**What you are asked to do:** In the entries that follow, the line with "Click the G2 number 14640" opens the range and the line with "The width and height of the screenshot is (1137, 585)." closes it; repeat that range exactly, both lines included.

**Saved entries:**
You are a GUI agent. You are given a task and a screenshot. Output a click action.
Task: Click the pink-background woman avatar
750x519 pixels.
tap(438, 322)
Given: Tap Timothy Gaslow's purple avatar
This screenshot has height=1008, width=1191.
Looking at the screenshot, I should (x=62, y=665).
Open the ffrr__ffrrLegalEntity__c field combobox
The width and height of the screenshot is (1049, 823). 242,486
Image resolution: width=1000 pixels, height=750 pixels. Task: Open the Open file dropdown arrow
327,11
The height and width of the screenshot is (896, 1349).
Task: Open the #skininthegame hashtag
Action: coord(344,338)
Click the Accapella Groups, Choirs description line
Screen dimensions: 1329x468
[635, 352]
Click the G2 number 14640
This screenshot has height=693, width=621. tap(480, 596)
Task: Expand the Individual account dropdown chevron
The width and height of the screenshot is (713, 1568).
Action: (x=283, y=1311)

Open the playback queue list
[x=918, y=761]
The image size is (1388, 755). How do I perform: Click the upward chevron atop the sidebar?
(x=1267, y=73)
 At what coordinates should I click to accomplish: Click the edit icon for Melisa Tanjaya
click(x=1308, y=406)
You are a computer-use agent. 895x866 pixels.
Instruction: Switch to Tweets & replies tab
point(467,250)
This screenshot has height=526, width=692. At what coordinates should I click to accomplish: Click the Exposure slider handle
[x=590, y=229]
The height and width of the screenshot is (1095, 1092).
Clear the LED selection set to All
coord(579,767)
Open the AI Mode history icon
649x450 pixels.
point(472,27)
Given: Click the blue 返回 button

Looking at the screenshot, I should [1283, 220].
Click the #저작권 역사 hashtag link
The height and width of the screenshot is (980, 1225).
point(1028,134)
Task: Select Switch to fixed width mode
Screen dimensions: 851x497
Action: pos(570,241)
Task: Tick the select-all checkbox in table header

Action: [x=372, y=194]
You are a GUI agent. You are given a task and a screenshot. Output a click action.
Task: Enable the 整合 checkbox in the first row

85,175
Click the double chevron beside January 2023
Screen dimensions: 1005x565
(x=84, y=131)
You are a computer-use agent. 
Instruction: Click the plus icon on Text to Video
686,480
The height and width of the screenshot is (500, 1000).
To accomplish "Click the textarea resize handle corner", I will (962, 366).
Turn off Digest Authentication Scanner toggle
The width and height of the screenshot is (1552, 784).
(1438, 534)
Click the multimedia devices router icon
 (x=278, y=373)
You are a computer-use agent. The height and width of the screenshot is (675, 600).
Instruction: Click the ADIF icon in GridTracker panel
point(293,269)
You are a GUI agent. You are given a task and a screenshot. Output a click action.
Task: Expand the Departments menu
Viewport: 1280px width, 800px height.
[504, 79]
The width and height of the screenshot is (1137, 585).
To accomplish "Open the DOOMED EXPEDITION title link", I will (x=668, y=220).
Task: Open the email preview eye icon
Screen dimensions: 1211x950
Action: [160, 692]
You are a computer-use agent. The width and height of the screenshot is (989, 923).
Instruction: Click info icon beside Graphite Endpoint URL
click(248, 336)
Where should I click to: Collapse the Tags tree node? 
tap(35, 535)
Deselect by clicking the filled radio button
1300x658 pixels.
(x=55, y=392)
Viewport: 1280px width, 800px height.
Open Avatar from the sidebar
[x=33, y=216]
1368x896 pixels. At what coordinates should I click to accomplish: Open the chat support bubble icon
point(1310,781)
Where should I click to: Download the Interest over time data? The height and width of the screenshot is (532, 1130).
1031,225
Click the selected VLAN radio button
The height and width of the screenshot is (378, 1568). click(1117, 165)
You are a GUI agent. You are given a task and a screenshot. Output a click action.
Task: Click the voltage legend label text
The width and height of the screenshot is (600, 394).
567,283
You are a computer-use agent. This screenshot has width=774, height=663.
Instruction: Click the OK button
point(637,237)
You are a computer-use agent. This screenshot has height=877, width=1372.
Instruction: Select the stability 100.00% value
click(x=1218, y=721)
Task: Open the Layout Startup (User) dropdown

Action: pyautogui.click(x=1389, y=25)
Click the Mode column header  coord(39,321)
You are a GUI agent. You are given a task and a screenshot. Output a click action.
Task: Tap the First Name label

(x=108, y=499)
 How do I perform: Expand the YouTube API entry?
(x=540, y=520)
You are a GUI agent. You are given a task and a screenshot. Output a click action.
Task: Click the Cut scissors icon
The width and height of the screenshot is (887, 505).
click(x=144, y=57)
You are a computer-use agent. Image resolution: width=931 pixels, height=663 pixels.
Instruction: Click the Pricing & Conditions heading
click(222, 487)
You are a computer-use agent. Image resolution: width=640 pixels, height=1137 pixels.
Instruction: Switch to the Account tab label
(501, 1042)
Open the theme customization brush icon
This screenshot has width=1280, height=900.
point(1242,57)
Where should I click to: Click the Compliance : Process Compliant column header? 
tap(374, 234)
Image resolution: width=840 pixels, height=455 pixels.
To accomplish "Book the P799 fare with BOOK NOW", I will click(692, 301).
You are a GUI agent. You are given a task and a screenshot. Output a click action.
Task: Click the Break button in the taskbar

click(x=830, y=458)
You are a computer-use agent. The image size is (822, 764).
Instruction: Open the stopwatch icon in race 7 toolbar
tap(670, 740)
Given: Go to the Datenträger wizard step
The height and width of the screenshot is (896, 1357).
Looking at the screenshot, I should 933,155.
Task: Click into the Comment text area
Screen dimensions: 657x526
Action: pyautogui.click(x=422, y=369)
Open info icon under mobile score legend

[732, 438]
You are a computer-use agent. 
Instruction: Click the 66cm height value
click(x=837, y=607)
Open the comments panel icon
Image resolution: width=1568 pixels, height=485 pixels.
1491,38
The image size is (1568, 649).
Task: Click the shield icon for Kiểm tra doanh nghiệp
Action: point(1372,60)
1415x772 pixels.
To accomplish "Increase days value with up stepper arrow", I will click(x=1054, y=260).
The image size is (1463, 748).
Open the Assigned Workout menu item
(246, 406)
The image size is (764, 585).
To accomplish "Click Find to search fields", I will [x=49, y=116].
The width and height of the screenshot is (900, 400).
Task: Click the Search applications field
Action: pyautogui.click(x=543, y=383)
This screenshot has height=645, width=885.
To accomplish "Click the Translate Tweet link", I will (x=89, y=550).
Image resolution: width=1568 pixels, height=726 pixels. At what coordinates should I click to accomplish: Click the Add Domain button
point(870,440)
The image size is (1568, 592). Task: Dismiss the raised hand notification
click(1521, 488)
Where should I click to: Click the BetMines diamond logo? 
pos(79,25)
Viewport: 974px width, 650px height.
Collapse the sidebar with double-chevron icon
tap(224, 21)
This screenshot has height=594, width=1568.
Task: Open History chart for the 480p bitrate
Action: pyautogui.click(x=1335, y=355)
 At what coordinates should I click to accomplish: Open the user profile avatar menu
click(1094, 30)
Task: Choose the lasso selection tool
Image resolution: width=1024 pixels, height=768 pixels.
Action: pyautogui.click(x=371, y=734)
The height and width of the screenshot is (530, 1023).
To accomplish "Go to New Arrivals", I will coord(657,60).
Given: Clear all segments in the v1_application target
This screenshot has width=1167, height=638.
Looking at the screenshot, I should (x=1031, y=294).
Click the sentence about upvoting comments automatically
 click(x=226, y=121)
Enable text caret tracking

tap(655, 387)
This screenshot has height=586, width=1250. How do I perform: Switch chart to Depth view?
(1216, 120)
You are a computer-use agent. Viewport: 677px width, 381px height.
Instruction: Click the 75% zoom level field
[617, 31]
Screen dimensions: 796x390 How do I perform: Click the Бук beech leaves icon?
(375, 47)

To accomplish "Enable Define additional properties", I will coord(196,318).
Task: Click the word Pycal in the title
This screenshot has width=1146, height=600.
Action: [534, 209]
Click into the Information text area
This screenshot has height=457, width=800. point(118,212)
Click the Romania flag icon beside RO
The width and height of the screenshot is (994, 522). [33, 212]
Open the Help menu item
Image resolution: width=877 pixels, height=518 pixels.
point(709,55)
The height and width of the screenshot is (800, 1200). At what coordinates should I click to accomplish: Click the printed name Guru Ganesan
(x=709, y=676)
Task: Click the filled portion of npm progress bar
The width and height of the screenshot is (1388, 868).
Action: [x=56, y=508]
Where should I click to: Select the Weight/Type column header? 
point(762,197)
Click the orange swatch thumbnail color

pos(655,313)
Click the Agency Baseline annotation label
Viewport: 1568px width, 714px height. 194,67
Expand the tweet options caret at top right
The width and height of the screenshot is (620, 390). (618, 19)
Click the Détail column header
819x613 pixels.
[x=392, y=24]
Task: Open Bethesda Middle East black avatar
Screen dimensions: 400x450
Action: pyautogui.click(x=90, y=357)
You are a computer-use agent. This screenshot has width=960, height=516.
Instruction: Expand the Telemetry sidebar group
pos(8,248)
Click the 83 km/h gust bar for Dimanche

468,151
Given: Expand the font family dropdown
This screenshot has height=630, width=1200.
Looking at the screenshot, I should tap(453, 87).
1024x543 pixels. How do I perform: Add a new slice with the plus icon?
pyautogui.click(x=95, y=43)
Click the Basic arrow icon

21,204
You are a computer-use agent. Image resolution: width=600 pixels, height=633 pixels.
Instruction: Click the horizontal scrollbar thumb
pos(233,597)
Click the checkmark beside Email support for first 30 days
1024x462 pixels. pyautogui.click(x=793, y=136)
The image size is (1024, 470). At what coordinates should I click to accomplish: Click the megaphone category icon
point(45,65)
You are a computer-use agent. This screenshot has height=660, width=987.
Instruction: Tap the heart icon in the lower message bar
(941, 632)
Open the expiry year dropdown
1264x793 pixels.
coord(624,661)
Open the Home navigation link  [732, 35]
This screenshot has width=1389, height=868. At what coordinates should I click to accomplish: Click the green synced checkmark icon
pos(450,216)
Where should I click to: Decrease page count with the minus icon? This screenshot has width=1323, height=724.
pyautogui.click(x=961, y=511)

**Response box:**
Click the G2 number 14640
This screenshot has height=693, width=621. tap(480, 596)
Task: Expand the Individual account dropdown chevron
The width and height of the screenshot is (713, 1568).
Action: (x=283, y=1311)

Open the playback queue list
[x=918, y=761]
The image size is (1388, 755). How do I perform: Click the upward chevron atop the sidebar?
(x=1267, y=73)
 At what coordinates should I click to accomplish: Click the edit icon for Melisa Tanjaya
click(x=1308, y=406)
You are a computer-use agent. 895x866 pixels.
Instruction: Switch to Tweets & replies tab
point(467,250)
This screenshot has height=526, width=692. At what coordinates should I click to accomplish: Click the Exposure slider handle
[x=590, y=229]
The height and width of the screenshot is (1095, 1092).
Clear the LED selection set to All
coord(579,767)
Open the AI Mode history icon
649x450 pixels.
point(472,27)
Given: Click the blue 返回 button

Looking at the screenshot, I should [1283, 220].
Click the #저작권 역사 hashtag link
The height and width of the screenshot is (980, 1225).
point(1028,134)
Task: Select Switch to fixed width mode
Screen dimensions: 851x497
Action: pos(570,241)
Task: Tick the select-all checkbox in table header

Action: [x=372, y=194]
You are a GUI agent. You are given a task and a screenshot. Output a click action.
Task: Enable the 整合 checkbox in the first row

85,175
Click the double chevron beside January 2023
Screen dimensions: 1005x565
(x=84, y=131)
You are a computer-use agent. 
Instruction: Click the plus icon on Text to Video
686,480
The height and width of the screenshot is (500, 1000).
To accomplish "Click the textarea resize handle corner", I will (962, 366).
Turn off Digest Authentication Scanner toggle
The width and height of the screenshot is (1552, 784).
(1438, 534)
Click the multimedia devices router icon
 (x=278, y=373)
You are a computer-use agent. The height and width of the screenshot is (675, 600).
Instruction: Click the ADIF icon in GridTracker panel
point(293,269)
You are a GUI agent. You are given a task and a screenshot. Output a click action.
Task: Expand the Departments menu
Viewport: 1280px width, 800px height.
[504, 79]
The width and height of the screenshot is (1137, 585).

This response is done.